:: SOURCE MATERIAL ::
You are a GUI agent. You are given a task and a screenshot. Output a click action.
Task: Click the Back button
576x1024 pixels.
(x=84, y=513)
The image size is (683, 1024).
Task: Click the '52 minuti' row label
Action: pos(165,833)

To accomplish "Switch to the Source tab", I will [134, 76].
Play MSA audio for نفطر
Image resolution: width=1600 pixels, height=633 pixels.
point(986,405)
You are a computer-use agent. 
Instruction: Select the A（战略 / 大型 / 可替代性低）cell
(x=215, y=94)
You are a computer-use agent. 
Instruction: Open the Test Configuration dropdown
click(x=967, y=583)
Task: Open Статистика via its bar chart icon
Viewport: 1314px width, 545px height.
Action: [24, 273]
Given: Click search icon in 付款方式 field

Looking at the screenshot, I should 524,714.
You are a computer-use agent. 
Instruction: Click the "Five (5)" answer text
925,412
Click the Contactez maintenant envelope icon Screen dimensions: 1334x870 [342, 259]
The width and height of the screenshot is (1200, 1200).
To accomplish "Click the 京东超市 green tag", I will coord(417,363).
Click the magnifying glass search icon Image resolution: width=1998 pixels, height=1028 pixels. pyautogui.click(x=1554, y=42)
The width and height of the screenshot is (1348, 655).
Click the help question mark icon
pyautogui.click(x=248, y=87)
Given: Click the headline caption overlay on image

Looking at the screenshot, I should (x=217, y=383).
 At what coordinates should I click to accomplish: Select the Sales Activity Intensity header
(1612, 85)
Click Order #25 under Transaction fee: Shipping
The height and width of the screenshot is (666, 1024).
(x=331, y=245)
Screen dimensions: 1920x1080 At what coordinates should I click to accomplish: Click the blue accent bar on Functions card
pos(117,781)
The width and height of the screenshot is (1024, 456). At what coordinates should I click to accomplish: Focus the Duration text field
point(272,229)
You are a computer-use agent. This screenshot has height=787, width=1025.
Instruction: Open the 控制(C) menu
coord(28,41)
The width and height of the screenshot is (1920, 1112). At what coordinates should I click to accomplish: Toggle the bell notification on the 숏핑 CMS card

:: WHAT IS REQUIRED ::
Those lines from the one with "Click Order #25" through the last line of the material above are to be retyped exactly, with nothing else.

:: RESPONSE TO THE TASK ::
Click Order #25 under Transaction fee: Shipping
The height and width of the screenshot is (666, 1024).
(x=331, y=245)
Screen dimensions: 1920x1080 At what coordinates should I click to accomplish: Click the blue accent bar on Functions card
pos(117,781)
The width and height of the screenshot is (1024, 456). At what coordinates should I click to accomplish: Focus the Duration text field
point(272,229)
You are a computer-use agent. This screenshot has height=787, width=1025.
Instruction: Open the 控制(C) menu
coord(28,41)
The width and height of the screenshot is (1920, 1112). At what coordinates should I click to accomplish: Toggle the bell notification on the 숏핑 CMS card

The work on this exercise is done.